● Document text
*****
*Compass: Navigate Within, Connect Beyond
Hours vanish into scrolling. You overthink every decision. You're tired of performing. Something's missing. You're growing up in a time where everything demands certainty but nothing is certain. You've learned to optimize externally while losing touch with your internal compass - the only reliable guide when the future is unpredictable.
Western universities document record levels of student anxiety, identity confusion, and decision-making paralysis (OECD, 2023; Twenge, 2017). THUAS recognizes this challenge institution-wide.
This minor develops three fundamental relationships through experiential learning: with yourself, with others, and with the world. Not through lectures, but through doing, experiencing, feeling - which is integrated through sharing, reflecting, and connecting.
You'll practice dialogue and deep listening, movement and nature immersion, contemplative practices, creative expression, and peer witnessing. You'll develop decision-making capacity that integrates your whole self, authentic relationships, and resilience for navigating complexity - capacities no AI can replicate and every significant challenge requires.
This prepares transition-makers through human capacities essential for navigating 21st-century complexity. Whether you're starting your career or
already in it, this minor develops the inner work that makes outer work sustainable and meaningful.
Leerdoelen
These outcomes align with the Inner Development Goals framework (OECD, 2023) and THUAS's commitment to developing transition makers.
*****
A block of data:

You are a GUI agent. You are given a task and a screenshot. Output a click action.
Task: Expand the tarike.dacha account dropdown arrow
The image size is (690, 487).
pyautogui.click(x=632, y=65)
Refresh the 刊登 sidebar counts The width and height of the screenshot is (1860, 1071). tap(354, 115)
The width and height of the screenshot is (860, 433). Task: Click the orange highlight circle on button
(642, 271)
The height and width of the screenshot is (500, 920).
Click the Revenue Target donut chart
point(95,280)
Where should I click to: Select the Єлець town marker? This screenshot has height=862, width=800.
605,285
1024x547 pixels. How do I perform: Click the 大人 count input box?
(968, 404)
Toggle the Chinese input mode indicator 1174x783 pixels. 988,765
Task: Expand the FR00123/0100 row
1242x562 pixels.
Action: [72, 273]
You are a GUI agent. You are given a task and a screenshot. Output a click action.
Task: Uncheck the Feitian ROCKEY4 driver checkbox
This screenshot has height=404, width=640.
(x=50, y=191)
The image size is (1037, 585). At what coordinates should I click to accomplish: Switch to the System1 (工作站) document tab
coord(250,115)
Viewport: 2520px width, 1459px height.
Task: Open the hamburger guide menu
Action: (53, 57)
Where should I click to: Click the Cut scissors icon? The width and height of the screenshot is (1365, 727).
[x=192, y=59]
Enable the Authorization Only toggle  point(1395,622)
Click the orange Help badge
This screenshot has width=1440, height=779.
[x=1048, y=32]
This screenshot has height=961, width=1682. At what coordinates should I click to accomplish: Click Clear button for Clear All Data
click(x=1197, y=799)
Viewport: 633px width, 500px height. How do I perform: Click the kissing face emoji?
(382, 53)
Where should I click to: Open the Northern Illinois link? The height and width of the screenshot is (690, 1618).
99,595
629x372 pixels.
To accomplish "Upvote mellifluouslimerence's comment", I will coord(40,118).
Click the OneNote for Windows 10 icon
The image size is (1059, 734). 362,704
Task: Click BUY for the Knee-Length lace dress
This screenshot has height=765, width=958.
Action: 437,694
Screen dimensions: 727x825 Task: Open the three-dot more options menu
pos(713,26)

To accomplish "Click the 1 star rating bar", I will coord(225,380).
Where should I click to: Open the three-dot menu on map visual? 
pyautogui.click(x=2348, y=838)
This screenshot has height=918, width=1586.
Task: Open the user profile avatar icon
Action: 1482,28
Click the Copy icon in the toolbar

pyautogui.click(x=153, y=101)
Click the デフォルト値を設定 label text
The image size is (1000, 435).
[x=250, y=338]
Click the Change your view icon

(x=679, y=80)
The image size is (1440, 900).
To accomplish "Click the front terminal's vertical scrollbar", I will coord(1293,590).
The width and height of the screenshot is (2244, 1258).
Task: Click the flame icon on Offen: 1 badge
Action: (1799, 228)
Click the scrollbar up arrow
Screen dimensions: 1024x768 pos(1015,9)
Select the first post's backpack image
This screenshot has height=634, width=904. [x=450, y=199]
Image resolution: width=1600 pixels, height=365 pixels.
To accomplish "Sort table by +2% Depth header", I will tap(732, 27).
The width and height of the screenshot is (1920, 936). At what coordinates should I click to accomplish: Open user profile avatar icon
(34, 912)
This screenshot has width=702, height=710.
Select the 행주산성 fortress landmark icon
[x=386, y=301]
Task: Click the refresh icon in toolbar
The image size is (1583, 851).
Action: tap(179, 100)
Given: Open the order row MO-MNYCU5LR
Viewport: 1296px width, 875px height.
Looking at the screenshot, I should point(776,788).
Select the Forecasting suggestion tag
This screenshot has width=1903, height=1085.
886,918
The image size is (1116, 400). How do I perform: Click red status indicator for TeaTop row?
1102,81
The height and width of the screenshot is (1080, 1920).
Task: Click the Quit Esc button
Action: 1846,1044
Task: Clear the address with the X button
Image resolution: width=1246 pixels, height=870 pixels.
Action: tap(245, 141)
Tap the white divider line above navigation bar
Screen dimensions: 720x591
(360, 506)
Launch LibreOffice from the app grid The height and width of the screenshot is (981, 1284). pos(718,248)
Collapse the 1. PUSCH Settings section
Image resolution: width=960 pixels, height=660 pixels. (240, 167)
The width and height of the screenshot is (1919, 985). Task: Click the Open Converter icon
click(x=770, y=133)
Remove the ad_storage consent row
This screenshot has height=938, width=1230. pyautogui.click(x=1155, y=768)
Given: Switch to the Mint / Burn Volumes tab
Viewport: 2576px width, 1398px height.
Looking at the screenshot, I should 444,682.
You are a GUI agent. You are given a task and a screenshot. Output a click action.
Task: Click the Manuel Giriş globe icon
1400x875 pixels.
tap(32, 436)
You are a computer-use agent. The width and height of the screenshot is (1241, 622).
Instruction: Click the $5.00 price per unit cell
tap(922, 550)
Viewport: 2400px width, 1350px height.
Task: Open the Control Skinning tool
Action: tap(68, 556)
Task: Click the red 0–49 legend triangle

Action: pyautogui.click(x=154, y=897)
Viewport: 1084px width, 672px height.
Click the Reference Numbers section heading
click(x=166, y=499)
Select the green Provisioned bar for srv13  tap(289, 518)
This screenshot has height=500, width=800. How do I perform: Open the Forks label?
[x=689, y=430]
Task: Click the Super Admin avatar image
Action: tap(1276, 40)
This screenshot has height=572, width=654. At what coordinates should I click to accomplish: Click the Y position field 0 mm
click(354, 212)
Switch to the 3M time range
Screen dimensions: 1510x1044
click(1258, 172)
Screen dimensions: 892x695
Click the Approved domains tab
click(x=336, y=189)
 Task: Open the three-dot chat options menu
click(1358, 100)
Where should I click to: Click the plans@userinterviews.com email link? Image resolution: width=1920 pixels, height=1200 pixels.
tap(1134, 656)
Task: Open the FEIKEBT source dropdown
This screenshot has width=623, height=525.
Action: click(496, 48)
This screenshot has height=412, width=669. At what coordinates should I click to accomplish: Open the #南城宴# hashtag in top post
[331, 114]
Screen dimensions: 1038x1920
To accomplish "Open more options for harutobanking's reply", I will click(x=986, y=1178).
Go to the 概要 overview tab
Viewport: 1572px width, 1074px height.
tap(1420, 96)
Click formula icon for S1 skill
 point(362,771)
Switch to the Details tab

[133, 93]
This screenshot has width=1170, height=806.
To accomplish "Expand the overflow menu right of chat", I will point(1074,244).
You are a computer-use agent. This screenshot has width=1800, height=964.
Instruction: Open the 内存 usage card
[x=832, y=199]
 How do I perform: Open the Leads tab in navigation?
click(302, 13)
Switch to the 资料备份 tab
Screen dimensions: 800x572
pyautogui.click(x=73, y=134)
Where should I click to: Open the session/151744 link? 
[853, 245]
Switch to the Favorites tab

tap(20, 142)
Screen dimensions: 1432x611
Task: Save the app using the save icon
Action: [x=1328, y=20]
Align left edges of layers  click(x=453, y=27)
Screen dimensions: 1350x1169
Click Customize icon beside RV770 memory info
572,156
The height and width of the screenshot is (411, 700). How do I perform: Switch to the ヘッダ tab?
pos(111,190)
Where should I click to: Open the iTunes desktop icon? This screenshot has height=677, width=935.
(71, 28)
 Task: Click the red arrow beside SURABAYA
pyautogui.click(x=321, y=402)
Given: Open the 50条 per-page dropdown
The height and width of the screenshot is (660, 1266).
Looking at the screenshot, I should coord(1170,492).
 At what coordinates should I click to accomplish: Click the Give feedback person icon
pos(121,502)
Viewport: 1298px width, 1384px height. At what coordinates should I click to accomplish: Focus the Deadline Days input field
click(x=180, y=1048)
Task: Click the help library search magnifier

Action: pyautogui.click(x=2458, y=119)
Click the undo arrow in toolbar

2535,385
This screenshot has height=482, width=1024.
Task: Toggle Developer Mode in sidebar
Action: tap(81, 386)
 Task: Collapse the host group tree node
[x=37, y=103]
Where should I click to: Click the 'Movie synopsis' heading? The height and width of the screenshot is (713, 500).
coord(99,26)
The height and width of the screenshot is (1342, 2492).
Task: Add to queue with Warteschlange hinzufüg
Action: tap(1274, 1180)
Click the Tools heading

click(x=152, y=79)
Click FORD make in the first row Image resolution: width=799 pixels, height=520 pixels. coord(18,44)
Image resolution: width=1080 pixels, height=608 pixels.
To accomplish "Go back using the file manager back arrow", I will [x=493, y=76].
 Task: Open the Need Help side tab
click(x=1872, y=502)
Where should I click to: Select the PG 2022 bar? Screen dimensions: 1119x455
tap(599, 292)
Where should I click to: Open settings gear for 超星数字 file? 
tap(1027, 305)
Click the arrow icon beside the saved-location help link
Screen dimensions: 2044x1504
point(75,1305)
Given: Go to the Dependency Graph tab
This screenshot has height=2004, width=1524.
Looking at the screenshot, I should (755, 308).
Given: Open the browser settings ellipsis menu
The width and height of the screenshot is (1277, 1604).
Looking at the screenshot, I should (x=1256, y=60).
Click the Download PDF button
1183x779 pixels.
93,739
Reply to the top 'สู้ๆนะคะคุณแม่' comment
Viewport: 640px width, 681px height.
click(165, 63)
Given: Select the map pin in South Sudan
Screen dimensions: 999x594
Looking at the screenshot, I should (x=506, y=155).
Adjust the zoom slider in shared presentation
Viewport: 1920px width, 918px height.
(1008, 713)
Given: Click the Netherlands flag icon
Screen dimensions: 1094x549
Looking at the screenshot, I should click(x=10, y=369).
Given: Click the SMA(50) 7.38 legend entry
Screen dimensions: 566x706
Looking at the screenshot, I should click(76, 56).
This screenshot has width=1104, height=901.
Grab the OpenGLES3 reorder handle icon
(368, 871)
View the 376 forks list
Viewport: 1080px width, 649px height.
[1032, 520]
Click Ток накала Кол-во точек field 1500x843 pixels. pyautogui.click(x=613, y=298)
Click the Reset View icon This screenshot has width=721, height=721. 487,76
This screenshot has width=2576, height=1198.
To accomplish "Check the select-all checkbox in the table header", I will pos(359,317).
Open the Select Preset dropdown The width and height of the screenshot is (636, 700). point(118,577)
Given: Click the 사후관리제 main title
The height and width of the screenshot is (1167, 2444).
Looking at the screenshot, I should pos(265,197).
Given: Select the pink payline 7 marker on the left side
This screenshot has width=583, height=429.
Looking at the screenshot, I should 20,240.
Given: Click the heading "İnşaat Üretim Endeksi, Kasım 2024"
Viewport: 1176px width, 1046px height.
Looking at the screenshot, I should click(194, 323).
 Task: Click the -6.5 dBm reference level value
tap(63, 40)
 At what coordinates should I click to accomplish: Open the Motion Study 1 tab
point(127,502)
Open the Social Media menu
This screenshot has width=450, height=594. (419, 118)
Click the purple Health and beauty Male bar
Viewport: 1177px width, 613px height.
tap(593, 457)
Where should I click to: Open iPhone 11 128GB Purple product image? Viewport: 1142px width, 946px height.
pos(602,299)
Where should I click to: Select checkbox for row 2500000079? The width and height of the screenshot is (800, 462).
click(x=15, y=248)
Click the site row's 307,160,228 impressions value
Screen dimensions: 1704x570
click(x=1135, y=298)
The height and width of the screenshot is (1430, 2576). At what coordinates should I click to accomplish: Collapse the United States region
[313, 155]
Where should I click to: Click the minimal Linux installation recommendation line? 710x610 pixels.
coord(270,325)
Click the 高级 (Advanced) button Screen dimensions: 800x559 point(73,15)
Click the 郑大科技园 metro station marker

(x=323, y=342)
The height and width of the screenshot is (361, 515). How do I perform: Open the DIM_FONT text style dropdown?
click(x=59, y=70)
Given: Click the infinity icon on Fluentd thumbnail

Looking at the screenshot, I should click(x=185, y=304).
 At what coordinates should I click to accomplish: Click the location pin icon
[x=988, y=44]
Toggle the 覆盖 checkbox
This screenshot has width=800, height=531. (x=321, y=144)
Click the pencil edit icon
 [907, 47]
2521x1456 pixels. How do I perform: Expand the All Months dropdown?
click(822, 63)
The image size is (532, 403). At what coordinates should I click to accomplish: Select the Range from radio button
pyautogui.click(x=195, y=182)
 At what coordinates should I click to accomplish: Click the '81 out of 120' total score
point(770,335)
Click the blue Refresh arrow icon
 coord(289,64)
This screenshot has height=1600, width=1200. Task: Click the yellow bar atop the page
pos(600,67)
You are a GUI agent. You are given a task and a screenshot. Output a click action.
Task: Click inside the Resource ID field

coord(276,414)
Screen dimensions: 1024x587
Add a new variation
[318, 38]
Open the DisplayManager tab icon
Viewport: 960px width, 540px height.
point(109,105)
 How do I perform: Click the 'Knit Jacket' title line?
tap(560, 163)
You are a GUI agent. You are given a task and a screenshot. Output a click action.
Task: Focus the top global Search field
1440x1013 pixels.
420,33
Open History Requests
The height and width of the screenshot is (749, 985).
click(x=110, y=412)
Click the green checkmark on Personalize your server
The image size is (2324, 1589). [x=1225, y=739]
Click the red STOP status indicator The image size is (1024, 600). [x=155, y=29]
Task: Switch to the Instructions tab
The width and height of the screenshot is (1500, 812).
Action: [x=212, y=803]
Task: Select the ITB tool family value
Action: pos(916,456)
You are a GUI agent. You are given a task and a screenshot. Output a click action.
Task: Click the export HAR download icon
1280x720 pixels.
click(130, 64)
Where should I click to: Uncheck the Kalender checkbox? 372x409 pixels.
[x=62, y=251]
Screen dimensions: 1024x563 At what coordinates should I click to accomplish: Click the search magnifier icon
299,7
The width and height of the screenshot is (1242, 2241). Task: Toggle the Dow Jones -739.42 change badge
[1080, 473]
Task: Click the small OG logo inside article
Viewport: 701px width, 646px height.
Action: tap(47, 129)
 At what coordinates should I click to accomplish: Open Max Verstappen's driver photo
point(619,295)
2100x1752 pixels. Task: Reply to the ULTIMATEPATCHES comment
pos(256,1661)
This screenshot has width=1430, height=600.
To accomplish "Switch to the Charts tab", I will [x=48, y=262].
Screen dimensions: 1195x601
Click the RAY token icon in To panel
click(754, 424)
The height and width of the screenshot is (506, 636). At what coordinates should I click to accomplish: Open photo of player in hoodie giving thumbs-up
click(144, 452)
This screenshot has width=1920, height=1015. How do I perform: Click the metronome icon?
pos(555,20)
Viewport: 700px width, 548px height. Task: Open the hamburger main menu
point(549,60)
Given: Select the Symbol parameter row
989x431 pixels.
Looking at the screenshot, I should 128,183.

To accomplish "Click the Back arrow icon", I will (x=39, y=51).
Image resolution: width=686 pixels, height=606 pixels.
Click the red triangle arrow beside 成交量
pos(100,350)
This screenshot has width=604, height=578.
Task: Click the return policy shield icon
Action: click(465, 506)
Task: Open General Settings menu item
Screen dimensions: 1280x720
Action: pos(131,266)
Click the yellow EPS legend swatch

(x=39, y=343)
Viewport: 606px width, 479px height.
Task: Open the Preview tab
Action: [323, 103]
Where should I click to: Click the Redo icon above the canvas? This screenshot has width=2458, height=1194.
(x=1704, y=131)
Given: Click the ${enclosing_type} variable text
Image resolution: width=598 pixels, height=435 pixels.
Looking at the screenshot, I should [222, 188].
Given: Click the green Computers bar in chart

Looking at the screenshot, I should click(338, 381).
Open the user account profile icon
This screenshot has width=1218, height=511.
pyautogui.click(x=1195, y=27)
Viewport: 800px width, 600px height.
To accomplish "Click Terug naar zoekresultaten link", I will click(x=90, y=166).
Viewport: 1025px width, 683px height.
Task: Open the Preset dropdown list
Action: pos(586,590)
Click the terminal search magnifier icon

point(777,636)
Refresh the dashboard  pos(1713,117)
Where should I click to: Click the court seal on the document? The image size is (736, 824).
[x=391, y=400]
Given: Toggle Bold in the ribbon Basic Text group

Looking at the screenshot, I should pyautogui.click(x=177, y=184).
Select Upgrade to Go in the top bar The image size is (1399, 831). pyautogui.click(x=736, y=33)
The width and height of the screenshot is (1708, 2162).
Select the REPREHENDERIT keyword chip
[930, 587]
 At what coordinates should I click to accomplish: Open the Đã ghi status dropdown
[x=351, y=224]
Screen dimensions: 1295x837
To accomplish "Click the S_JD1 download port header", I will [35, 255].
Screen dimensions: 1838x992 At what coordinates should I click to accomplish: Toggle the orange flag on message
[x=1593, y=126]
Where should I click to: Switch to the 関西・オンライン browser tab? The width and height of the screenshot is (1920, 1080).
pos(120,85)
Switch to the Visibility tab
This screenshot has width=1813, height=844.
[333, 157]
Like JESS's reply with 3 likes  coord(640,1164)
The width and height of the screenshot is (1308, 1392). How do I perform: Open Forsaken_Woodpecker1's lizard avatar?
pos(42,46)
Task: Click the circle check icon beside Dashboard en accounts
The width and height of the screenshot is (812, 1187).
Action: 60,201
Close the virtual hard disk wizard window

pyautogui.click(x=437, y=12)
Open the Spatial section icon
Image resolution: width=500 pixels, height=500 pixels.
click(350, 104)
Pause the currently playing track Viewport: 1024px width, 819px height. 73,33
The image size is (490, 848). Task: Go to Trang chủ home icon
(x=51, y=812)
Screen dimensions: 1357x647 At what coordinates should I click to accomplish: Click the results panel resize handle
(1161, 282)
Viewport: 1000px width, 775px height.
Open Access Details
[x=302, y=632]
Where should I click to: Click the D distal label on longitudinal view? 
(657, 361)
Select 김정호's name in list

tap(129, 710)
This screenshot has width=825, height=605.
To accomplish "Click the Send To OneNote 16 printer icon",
*****
● Prompt
Repeat word for word the part of the Compass minor description above that opens with the words containing "You'll practice dialogue" and closes with "sustainable and meaningful.".

● Answer to this problem
You'll practice dialogue and deep listening, movement and nature immersion, contemplative practices, creative expression, and peer witnessing. You'll develop decision-making capacity that integrates your whole self, authentic relationships, and resilience for navigating complexity - capacities no AI can replicate and every significant challenge requires.
This prepares transition-makers through human capacities essential for navigating 21st-century complexity. Whether you're starting your career or
already in it, this minor develops the inner work that makes outer work sustainable and meaningful.